The How to Audit Cash course describes the characteristics of cash from an auditing perspective, and then goes on to describe the activities required to audit a client’s cash accounts. The course contains extensive material about cash-related controls, fraud issues, and the construction of a bank reconciliation and a proof of cash.

Every business needs to maintain a certain amount of cash to use in settlement of its current liabilities. In addition, some firms sell goods and services primarily in cash, so they may have significant cash balances on hand from cash receipts. These cash balances may be aggregated into a number of bank accounts, including the following:

  • Checking account. This is the general account into which customer payments flow, and from which payables payments are disbursed.
  • Branch account. A company may operate a separate bank account for each of its branch locations, which is intended to take in and disburse funds related to local operations.
  • Payroll account. This account receives funding for each successive payroll, which is drawn down as employees cash their paychecks.
  • Petty cash.

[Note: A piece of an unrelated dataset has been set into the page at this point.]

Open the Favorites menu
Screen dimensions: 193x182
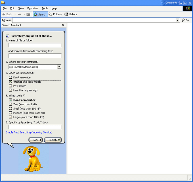[33, 9]
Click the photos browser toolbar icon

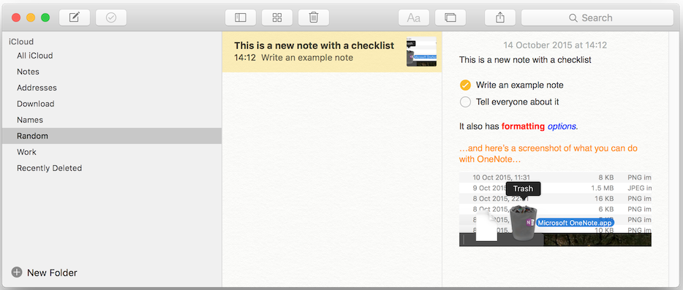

This account is maintained internally (it is not a bank account), and contains a small amount of cash for incidental cash purchases.
  • Savings account. A client may have a separate bank account that is only used for earning interest on excess funds.

 

The largest amount of transaction volume usually runs through the checking account. The payroll account usually involves a lesser, though still substantial, number of transactions. The total amount of petty cash held within a business at any given time is likely to be immaterial, though the total amount of expenditures paid for by this means could be material. A client may have no savings account at all, if it instead puts excess cash into marketable securities and other investments.

In this course, we examine the characteristics of cash from an auditing perspective, and then note the auditing activities that can be applied to the cash area, with particular attention to the bank reconciliation, proof of cash, and bank transfer schedule.